その瞬間を捉えて、和也は、にっこり笑って言う。
「ボクの頼んだモノを、それぞれ持って来てくれたんだね……ありがとう…チカ、チホ、メグ、おかげで、料理を作れるし、休める場所も確保できたしね。それと、アヤ、ナミ、チエ…ありがとう……翼竜の銀嶺に怪魚を食べさせられたし、美味しそうなエビやカニや貝をありがとう」
和也のお礼の言葉に、地の精霊も水の精霊も嬉しそうに跳ね回る。
その光景を見て苦笑している風と火の精霊にも、和也は声をかける。
「エン、カカ、ありがとう。それに、ハナ、オト、カオ、怪魚を倒すときとぉーっても助かったよ。
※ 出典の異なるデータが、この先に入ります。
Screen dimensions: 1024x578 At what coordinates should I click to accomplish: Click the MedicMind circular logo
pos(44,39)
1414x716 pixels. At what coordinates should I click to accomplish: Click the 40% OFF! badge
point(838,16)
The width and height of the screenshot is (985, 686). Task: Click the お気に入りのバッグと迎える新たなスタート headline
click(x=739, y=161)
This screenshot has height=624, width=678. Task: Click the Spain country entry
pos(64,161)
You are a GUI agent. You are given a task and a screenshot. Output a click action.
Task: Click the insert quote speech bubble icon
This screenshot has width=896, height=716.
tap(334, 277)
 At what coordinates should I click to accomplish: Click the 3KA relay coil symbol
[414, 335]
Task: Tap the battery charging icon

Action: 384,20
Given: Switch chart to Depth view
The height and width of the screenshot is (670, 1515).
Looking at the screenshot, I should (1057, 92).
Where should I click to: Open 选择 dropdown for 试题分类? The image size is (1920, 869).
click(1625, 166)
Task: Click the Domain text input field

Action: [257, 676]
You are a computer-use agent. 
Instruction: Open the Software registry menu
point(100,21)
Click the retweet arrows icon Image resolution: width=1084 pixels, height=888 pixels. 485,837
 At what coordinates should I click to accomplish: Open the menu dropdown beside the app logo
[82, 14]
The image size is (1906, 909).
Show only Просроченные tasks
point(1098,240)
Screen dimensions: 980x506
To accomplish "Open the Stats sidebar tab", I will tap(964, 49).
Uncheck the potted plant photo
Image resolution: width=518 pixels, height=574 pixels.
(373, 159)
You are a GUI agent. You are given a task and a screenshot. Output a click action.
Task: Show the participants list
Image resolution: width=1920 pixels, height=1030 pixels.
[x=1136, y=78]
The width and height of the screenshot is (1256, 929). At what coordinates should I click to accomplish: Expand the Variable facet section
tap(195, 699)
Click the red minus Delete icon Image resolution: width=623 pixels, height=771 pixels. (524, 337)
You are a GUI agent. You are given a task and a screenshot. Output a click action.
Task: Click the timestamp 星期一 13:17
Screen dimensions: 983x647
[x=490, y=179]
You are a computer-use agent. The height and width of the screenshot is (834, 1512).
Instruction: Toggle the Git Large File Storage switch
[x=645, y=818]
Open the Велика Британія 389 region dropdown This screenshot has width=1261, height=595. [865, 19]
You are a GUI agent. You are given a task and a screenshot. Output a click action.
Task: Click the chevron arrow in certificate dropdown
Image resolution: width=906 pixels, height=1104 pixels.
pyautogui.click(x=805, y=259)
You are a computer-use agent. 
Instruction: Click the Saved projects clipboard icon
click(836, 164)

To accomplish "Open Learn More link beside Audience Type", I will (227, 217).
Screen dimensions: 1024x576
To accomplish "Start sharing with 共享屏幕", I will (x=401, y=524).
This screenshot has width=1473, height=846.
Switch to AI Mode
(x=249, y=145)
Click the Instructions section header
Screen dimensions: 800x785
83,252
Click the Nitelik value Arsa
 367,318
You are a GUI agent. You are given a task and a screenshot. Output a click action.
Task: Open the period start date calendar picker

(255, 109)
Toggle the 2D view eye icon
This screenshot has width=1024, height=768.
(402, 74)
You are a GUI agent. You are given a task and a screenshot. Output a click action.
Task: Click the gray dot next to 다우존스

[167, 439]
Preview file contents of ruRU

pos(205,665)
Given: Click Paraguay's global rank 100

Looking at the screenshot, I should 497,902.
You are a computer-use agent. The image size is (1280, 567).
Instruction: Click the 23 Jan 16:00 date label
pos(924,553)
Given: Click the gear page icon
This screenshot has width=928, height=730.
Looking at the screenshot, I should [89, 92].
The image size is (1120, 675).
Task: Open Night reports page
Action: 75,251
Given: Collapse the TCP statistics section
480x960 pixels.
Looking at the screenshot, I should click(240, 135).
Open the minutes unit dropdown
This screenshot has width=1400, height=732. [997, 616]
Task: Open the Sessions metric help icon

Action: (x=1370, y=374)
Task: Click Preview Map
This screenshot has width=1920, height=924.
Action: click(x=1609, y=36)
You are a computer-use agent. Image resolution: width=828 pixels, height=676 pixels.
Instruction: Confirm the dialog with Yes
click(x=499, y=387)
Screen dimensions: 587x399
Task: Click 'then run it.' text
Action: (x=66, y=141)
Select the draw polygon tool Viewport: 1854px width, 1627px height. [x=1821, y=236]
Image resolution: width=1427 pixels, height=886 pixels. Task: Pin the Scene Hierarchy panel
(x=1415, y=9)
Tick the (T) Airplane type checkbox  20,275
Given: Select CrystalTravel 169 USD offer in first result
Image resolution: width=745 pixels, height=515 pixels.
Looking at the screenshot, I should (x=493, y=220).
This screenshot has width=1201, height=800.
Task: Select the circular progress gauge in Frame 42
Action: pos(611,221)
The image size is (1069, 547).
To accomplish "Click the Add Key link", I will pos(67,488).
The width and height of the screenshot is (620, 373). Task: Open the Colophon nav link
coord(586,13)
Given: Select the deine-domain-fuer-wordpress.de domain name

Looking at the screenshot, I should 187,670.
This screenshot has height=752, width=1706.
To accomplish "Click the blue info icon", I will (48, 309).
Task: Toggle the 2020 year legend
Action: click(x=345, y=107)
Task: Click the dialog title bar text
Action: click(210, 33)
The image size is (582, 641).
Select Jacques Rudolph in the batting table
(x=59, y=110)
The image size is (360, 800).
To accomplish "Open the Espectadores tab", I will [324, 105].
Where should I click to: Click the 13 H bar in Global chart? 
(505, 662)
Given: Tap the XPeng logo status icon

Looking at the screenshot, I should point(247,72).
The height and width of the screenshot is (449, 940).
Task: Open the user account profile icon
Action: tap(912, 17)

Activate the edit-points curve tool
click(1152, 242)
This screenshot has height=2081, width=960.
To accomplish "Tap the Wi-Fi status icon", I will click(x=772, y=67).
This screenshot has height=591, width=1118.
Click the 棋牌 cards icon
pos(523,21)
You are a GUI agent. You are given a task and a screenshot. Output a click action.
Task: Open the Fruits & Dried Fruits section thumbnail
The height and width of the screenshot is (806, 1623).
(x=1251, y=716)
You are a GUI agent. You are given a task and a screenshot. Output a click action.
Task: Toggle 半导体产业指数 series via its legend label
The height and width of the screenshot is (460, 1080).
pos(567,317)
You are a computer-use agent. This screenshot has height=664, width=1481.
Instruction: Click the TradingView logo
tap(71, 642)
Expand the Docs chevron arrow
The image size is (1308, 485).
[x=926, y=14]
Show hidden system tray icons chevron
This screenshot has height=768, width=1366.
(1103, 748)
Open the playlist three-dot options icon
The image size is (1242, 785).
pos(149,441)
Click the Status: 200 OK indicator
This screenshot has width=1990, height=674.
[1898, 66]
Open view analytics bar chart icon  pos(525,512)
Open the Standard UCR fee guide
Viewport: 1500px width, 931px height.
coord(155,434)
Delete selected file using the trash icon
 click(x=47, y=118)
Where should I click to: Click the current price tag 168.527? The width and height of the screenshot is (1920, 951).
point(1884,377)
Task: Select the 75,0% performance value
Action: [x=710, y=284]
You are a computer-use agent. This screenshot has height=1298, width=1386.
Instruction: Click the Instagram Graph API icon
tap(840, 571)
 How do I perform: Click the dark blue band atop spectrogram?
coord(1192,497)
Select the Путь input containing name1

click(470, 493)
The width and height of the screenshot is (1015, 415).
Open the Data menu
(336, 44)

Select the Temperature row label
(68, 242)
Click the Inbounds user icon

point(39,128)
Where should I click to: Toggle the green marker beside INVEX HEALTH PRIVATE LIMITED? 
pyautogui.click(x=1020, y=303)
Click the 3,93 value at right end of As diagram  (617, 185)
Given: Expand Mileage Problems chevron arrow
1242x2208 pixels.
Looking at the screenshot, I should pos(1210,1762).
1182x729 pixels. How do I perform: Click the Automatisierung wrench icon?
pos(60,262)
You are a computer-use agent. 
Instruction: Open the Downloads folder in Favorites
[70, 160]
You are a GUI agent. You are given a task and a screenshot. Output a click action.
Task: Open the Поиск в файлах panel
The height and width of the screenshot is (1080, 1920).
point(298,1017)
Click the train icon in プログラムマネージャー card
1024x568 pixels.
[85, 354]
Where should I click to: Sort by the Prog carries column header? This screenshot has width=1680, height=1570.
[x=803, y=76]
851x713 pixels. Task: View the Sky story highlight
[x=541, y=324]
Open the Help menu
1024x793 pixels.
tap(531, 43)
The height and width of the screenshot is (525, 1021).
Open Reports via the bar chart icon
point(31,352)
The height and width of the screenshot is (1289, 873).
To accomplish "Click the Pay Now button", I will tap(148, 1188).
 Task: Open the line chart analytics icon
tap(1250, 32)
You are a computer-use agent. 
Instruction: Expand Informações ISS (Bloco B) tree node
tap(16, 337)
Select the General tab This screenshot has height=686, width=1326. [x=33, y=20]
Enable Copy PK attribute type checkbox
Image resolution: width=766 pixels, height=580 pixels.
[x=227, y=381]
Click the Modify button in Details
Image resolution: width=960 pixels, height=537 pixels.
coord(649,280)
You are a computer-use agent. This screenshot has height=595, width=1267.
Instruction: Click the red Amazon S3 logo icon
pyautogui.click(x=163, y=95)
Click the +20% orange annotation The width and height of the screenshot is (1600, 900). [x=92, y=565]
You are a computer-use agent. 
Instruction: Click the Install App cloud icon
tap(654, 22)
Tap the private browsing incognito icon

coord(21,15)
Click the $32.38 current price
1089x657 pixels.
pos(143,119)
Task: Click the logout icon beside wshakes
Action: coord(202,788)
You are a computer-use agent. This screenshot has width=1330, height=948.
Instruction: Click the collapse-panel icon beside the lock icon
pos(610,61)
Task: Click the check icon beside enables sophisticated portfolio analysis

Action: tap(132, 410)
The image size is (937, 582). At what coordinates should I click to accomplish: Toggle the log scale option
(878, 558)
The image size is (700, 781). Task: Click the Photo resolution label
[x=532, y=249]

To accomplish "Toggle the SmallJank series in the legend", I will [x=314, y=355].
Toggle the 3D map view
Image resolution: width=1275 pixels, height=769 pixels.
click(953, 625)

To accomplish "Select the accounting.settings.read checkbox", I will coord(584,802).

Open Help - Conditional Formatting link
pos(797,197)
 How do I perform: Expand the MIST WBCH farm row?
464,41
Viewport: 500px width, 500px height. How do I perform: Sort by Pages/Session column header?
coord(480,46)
ありがとう」
和也は、使役した?精霊達に、お礼を言った。
その間に、心の中で、銀嶺と会話していた。
銀嶺、水の精霊達が持って来た、エビやカニや貝は、生でボクが食べても大丈夫かな?
大丈夫です
ますたーは、私と同化しているので、あらゆる毒に耐性があります
へぇーそうなんだぁー……毒の他に……寄生虫は?
ここに持ってこられたモノ達には、他の命の気配はありません
ですから、ますたーの言う寄生虫はいないと思います
大丈夫かなぁ……卵のままだったら……
卵でも、命の気配はありますので……大丈夫です
そう、良かったぁー……
銀嶺とのやりとりで安心した和也は、エビやカニや貝の前に立ち手を合わせて言う。
「いただきます」
そして、和也は、空腹のあまり大好きな伊勢えびモドキを手に取り、ぶちっと引き裂いて、再度言う。
「う~ん、美味しそう……いただきます」
その言葉とほぼ同時に、和也は伊勢えびもどきをバクッと食べ始めた。
銀嶺や精霊達は、和也の野生的なたべっぷりに、かなりの衝撃を受けた。